Figure 5. Wnt-1-mediated RhoU activation follows a non-canonical pathway involving JNK.

(a) qRT-PCR analysis. Wild-type MEFs were stimulated or not with Wnt-1 as described for Figure 3 and treated with specific inhibitors for PKC (myristoylated peptide inhibitor, 100 μM), ROCK (Y-27632, 10 μM) and JNK (SP600125, 50 μM) for 24 h. RhoU expression levels were measured by qRT-PCR and normalized to 18S RNA. Values are means ± S.E.M. of two independent experiments performed in duplicate. (b and c) Transient transfection assays.

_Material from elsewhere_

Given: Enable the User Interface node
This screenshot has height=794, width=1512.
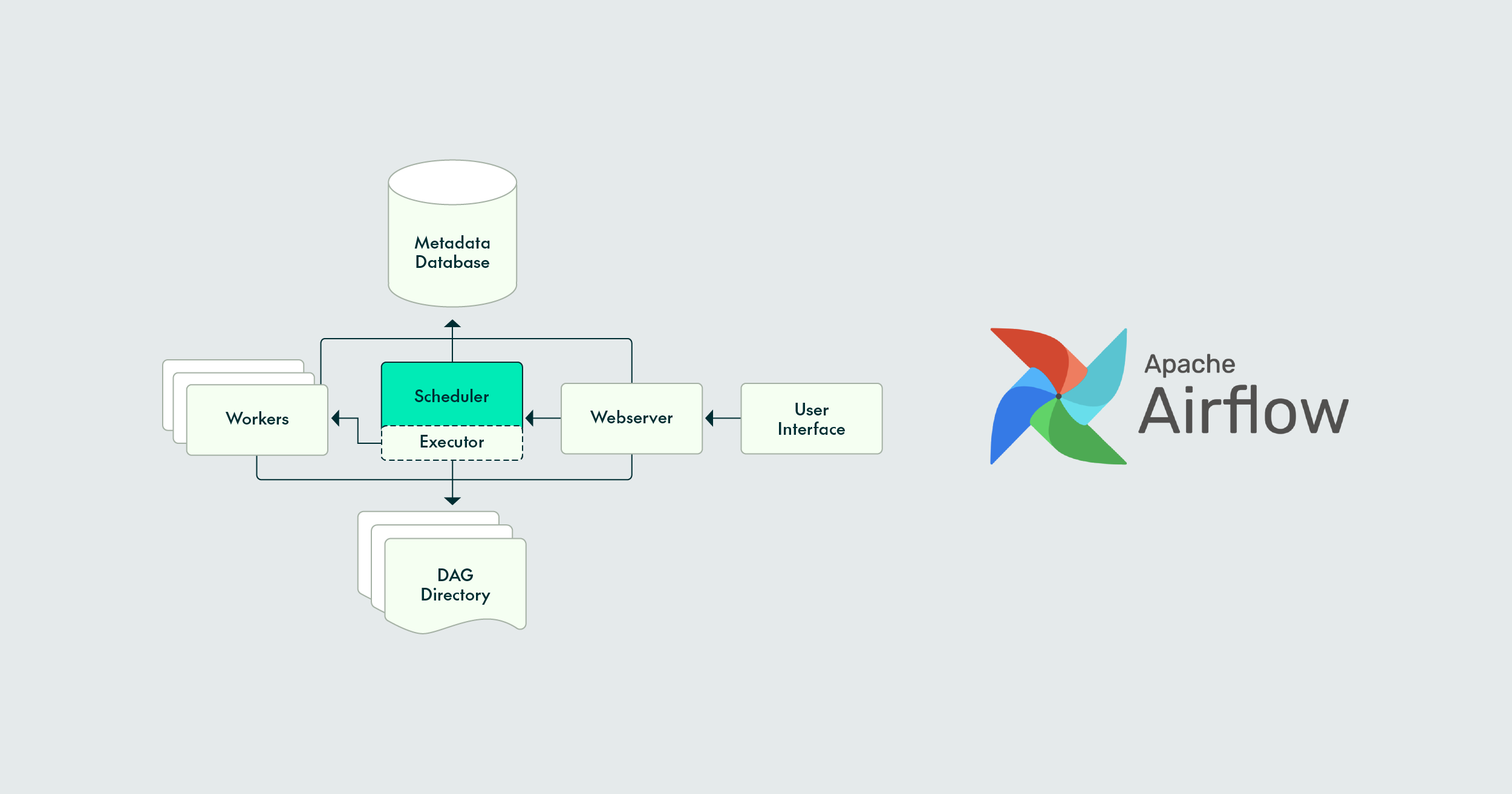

Wild-type MEFs were transfected with the promoter fragment −770 alone (b) or in combination with plasmids encoding the constitutively active GTPases RhoA (RhoA V14), Rac1 (Rac1 V12), Cdc42 (Cdc42 V12) or a control empty vector (c). At 24 h later, cells were stimulated or not with Wnt-1 as described for Figure 3 and treated with 50 μM SP600125 (b) or simply treated or not with 50 μM SP600125 (c) and cultured for a further 24 h. Luciferase activity was quantified and normalized as described for Figure 2. A.U., arbitrary units.